In Wyeth v. Levine, the court determined that federal law does not automatically pre-empt state failure-to-warn claims involving the labeling of prescription drugs regulated by the FDA. But in Riegal v. Medtronic, the court found that federal law does pre-empt state-law claims seeking damages for injuries caused by medical devices that received premarket approval from the FDA.
“[The decisions] leave a host of questions which the lower courts and lawyers are trying to sort out,” said Jesson.
Examples include whether pre-emption is appropriate in claims based on withholding or misrepresenting information to the FDA when seeking premarket approval of a device, claims involving a manufacturer that learns about a problem after FDA approval, and failure-to-warn cases dealing with the labeling of generic drugs.
WHAT'S NOT:
Antitrust enforcement
Antitrust enforcement in the health arena has been extremely quiet.
“We have seen very few big health care antitrust cases either in the state or by the federal government in the recent past,” said Jesson. “To the extent we’ve seen antitrust scrutiny it’s been in the pharmaceutical area. We’ve seen very little in the hospital or health-plan [merger] areas.”
Jesson predicts, however, that may change under the Obama Administration with the appointment of Christine Varney to head the DOJ’s antitrust division. Varney has been outspoken about inadequate antitrust oversight in recent years.
“It’s an area that really may be warming up,” said Jesson.
Arbitration agreements
Mandatory arbitration clauses in health care delivery contracts are becoming few and far between.
Jesson explained that three years ago these clauses began showing up in things like nursing home agreements, where someone entering the facility would agree to mandatory arbitration in case of a dispute.
Hospital systems outside of Minnesota were also starting to include those in admission agreements in nonemergency cases, Jesson explained. But they didn’t go over well.
“I think we have seen a real backlash against those types of arbitration agreements,” she said. “On the delivery side at least, I think we’ll be seeing far fewer of those. We’ll still see arbitration agreements, and appropriately so, in things like payer-provider contracts, however.”
Corporate medicine doctrine
The exceptions contained in the corporate practice in medicine doctrine have essentially swallowed the rule, ac
cording to Jesson.
Over the last 80 years or so, the doctrine — which says that corporations can’t practice medicine — has been adopted by the states either through caselaw or statute.

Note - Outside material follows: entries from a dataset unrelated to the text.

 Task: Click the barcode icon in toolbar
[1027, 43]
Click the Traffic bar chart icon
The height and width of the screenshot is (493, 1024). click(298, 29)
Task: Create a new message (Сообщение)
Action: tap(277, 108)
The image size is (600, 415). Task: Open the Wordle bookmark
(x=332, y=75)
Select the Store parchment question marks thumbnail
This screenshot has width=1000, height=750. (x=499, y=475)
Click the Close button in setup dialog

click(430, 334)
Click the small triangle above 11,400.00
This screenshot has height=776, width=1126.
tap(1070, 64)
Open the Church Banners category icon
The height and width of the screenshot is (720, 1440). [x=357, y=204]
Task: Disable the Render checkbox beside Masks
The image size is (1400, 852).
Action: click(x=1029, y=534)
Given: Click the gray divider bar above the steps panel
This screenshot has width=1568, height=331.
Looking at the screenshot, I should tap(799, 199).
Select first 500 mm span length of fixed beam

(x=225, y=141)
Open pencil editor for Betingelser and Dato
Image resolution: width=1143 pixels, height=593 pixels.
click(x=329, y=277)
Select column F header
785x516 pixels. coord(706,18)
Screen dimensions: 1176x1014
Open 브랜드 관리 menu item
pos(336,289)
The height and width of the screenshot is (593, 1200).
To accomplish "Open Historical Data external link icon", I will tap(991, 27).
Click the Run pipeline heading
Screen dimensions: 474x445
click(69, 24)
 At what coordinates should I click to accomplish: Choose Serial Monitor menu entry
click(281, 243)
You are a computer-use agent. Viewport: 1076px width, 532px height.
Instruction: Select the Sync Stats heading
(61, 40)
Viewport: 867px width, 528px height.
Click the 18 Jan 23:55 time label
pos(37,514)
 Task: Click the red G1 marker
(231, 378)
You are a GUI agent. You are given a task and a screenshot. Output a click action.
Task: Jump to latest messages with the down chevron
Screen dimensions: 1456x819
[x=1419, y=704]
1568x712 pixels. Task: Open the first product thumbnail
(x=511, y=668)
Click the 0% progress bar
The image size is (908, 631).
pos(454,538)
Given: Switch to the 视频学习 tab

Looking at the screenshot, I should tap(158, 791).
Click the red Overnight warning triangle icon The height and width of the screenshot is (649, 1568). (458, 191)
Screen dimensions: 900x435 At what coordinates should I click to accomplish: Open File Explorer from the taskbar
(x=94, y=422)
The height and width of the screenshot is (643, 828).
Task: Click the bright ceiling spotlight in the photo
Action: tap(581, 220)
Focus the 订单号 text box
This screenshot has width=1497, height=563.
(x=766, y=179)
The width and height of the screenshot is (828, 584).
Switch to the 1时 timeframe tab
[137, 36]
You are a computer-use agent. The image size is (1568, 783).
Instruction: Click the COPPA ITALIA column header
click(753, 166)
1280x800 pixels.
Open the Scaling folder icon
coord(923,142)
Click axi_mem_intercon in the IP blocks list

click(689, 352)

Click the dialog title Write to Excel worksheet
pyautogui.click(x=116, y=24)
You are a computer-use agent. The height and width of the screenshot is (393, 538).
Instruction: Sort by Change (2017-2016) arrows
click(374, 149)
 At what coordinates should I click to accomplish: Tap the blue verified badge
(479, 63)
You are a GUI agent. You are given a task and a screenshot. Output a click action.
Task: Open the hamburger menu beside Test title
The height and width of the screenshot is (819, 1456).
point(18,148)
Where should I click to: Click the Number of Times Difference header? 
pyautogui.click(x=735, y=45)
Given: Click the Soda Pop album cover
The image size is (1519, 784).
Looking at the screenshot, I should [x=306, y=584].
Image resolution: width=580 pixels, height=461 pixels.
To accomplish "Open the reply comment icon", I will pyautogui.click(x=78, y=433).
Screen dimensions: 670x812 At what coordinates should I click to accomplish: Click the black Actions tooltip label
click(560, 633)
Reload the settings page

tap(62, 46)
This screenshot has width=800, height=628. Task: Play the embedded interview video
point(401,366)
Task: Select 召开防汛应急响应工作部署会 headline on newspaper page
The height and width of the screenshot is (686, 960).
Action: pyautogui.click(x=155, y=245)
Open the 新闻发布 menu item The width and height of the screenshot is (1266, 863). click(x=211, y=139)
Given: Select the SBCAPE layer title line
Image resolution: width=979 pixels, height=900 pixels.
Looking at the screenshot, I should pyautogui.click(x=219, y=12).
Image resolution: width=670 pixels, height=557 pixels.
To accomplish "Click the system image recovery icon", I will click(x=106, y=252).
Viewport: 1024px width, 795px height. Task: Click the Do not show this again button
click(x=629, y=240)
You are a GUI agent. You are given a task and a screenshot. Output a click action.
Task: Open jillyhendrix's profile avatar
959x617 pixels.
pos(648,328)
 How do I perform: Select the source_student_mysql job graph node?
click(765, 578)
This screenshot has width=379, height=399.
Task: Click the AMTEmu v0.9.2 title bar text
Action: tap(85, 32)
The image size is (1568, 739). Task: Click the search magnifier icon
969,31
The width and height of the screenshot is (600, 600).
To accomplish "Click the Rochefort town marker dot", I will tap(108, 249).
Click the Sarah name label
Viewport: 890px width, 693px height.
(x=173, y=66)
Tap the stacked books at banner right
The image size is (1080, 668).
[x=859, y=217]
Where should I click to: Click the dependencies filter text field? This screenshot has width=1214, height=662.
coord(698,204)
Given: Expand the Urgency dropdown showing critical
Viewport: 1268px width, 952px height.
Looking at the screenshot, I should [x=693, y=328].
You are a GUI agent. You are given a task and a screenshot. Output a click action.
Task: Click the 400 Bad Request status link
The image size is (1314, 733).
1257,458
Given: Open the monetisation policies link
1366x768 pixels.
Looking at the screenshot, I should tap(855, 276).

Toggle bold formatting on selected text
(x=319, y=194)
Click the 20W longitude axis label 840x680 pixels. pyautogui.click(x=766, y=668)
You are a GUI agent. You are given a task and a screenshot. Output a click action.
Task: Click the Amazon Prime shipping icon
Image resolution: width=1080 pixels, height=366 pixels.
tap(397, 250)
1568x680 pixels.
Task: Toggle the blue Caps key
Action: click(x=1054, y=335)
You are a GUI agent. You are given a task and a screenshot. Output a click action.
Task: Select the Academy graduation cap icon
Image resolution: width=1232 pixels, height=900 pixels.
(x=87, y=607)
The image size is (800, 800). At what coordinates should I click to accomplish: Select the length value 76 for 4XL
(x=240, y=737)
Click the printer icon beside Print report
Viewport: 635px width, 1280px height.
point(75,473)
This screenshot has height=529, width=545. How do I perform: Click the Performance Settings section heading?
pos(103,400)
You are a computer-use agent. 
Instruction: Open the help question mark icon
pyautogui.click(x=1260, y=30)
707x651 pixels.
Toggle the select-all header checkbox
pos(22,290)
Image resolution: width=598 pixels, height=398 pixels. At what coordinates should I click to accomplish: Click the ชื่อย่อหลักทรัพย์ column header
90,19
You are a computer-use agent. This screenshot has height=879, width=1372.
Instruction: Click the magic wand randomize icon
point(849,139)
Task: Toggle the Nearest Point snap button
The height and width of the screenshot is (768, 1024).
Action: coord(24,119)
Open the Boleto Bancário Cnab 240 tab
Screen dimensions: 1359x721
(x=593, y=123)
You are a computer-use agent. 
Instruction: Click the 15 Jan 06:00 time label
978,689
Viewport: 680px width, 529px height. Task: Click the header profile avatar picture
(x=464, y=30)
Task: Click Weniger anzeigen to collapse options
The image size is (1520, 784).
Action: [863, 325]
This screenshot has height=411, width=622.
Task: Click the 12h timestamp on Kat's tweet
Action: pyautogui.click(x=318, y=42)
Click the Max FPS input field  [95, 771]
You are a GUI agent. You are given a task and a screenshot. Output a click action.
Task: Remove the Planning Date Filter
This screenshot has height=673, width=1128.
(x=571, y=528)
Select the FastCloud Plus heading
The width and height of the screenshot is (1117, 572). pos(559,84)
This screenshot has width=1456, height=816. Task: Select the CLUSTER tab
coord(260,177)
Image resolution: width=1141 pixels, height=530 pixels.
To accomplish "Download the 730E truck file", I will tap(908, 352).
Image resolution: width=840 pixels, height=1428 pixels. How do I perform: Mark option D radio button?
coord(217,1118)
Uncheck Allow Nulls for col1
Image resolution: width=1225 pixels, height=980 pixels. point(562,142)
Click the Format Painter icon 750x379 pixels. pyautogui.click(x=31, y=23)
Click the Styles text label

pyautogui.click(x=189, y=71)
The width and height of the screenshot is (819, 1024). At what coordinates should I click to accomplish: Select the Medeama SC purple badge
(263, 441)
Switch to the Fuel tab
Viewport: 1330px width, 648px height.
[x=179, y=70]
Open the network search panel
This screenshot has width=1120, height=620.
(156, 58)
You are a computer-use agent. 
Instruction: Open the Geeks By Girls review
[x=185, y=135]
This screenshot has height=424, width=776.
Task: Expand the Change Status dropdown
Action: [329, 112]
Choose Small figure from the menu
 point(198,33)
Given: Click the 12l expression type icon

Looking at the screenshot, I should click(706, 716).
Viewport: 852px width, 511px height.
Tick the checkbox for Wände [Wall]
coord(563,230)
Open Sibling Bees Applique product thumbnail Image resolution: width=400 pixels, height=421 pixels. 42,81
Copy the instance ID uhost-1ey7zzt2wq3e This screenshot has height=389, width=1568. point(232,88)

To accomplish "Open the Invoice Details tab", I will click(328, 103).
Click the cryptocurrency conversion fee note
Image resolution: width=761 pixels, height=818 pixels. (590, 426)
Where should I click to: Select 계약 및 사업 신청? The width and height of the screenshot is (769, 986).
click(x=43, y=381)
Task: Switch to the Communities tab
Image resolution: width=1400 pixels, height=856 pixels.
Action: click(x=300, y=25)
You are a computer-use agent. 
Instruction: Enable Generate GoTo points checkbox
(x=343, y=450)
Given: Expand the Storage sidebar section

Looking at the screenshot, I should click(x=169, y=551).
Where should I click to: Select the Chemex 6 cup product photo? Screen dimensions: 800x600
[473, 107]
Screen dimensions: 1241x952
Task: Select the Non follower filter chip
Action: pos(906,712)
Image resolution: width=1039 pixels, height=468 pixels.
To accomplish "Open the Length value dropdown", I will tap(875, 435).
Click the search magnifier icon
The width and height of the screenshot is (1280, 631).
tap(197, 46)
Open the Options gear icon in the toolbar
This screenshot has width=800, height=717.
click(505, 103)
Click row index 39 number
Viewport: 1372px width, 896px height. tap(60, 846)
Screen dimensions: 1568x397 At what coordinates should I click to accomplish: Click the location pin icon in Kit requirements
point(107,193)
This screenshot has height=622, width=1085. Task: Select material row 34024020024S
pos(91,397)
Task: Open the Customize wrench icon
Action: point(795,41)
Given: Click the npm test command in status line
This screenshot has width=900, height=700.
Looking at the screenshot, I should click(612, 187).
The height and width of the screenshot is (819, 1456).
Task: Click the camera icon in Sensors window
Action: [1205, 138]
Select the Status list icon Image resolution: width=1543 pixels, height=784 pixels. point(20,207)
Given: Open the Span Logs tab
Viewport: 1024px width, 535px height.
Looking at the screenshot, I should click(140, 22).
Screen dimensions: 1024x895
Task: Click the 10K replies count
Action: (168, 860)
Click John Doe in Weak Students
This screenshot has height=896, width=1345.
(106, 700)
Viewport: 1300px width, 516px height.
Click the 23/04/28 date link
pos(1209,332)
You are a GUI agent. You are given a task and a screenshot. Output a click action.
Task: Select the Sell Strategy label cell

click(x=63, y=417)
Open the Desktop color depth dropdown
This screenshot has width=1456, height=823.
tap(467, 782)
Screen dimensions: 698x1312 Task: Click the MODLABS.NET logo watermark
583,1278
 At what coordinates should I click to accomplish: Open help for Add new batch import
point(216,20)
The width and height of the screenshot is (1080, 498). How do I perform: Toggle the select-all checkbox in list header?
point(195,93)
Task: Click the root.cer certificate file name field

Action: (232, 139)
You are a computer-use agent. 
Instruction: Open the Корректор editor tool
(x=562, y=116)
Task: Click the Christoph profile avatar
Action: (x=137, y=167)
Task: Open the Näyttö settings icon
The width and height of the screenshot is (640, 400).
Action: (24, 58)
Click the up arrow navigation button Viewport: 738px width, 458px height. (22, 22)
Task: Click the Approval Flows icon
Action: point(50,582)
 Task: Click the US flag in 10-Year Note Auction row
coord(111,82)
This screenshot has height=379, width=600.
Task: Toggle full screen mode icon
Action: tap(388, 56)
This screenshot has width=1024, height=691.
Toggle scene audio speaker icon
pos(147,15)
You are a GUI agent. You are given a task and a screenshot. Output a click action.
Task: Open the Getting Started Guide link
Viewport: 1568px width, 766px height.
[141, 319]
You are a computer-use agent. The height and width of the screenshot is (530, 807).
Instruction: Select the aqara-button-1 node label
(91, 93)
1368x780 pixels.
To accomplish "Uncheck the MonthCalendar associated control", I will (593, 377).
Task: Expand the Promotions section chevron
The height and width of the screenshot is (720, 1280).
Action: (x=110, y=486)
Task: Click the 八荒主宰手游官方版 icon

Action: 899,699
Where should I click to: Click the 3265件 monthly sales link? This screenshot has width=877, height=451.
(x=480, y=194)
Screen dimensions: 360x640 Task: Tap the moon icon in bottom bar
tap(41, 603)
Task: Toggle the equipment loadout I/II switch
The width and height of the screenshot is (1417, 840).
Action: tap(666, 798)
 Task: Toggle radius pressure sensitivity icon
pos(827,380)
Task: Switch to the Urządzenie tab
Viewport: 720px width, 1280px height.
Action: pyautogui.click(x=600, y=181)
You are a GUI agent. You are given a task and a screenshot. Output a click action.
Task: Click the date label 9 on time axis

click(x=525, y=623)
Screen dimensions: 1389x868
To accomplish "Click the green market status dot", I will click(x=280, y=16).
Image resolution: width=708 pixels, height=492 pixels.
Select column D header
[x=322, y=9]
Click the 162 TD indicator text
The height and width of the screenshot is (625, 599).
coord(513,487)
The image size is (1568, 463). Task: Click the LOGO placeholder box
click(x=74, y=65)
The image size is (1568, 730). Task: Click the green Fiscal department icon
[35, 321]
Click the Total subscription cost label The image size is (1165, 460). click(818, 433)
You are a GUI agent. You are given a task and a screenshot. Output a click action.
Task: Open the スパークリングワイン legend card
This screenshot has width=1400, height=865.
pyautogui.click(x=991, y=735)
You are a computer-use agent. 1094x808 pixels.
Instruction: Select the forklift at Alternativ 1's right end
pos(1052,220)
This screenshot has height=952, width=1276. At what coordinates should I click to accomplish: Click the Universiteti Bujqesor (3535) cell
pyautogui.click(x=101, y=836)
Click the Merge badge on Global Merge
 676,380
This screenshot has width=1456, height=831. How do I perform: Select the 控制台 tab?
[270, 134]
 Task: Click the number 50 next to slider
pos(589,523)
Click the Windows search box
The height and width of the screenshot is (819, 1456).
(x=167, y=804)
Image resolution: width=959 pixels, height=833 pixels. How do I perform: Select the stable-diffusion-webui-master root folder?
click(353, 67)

Jesson said that while the theory is nice — that it should be just the patient and the doctor in the room making decisions — in reality, a number of entities are present. The utilization review committee reviews whether the admission was appropriate, the insurer decides whether the visit or procedure is covered, and the government, if federal dollars are involved, also gets drawn in.
Jesson said she was surprised when the Minnesota Supreme Court affirmed the continued existence of the doctrine in 2005.
“Because of that [decision], Minnesota health lawyers still have to, when we set up agreements, draft with that in mind. … But [the doctrine] is out of touch with the reality of health care delivery today.”